» **Supplied material**:
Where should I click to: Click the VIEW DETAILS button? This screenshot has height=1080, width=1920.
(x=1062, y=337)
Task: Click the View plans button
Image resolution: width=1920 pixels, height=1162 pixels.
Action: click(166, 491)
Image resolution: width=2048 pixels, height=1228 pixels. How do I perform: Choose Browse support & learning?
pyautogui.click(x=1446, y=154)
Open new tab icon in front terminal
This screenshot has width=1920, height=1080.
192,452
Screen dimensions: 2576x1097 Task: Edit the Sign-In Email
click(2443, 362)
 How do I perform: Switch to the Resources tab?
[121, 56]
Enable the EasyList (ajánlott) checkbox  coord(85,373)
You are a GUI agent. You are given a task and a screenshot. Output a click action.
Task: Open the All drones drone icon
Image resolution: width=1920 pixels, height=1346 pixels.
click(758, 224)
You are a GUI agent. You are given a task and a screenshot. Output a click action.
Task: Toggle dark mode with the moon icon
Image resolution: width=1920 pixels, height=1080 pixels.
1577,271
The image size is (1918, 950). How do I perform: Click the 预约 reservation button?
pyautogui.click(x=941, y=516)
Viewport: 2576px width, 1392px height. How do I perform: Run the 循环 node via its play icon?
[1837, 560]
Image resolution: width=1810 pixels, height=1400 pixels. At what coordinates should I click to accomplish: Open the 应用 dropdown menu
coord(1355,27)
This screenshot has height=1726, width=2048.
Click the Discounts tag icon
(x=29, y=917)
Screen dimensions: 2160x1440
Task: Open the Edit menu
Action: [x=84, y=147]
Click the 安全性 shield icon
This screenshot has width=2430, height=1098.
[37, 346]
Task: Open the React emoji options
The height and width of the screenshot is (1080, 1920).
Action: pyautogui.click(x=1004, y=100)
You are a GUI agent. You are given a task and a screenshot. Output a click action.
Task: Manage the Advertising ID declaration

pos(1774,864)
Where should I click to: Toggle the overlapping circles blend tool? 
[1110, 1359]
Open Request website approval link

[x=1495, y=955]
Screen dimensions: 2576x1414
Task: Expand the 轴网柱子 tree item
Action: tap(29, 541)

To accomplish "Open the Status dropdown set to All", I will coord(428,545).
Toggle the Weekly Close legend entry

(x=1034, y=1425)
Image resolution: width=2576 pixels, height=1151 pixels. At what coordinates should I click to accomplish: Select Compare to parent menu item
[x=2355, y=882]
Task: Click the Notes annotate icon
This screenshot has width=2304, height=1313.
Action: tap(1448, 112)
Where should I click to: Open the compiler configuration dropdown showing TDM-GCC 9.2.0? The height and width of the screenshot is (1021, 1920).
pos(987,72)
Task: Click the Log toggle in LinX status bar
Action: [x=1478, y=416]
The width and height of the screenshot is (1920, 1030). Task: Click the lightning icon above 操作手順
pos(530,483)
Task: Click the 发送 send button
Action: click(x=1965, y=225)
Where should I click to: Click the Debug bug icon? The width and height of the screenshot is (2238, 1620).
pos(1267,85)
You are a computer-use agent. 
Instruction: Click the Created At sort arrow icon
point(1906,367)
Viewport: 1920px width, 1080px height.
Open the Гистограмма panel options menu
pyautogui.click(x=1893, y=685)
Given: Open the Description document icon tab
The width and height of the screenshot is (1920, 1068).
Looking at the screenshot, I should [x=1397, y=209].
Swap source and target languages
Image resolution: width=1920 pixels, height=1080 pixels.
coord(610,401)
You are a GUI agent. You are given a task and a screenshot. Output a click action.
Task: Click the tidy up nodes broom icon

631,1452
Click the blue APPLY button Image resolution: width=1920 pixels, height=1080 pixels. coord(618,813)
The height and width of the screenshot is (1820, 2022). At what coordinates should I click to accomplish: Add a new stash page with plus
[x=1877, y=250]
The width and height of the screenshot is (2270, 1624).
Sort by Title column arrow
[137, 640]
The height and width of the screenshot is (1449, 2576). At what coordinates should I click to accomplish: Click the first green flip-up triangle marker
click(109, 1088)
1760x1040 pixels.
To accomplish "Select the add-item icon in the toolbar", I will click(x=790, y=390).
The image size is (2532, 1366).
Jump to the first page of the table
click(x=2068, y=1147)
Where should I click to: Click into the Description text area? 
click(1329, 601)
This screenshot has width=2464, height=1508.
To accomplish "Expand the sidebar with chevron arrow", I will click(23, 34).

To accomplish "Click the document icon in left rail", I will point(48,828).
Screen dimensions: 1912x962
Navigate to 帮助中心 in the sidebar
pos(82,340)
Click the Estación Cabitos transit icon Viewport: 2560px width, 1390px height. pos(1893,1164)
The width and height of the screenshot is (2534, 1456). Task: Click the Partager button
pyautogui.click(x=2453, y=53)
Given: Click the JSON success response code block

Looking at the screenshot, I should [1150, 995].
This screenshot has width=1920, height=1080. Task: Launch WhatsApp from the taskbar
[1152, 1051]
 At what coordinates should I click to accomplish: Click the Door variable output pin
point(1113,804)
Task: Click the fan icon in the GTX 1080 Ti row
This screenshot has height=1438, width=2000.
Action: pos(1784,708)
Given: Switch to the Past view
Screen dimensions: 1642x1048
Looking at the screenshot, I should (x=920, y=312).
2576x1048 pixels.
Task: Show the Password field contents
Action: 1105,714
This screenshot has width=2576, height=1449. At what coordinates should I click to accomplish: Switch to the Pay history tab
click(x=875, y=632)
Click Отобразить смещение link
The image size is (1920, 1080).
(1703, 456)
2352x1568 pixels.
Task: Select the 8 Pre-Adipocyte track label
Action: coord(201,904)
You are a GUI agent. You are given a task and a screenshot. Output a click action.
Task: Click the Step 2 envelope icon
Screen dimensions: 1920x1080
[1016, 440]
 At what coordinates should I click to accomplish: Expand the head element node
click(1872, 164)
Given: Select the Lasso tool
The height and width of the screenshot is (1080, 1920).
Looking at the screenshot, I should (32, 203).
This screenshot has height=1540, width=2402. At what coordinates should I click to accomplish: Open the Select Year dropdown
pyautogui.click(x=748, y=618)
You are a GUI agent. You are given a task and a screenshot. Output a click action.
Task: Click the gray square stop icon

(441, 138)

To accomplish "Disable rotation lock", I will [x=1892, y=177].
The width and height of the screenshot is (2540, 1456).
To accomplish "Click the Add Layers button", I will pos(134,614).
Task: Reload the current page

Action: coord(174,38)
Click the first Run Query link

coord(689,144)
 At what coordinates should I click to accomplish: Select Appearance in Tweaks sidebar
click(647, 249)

» **Task to carry out**:
Using the listing above, show each line holding the string "document".

» **Result of the task**:
Given: Open the Description document icon tab
To accomplish "Click the document icon in left rail", I will point(48,828).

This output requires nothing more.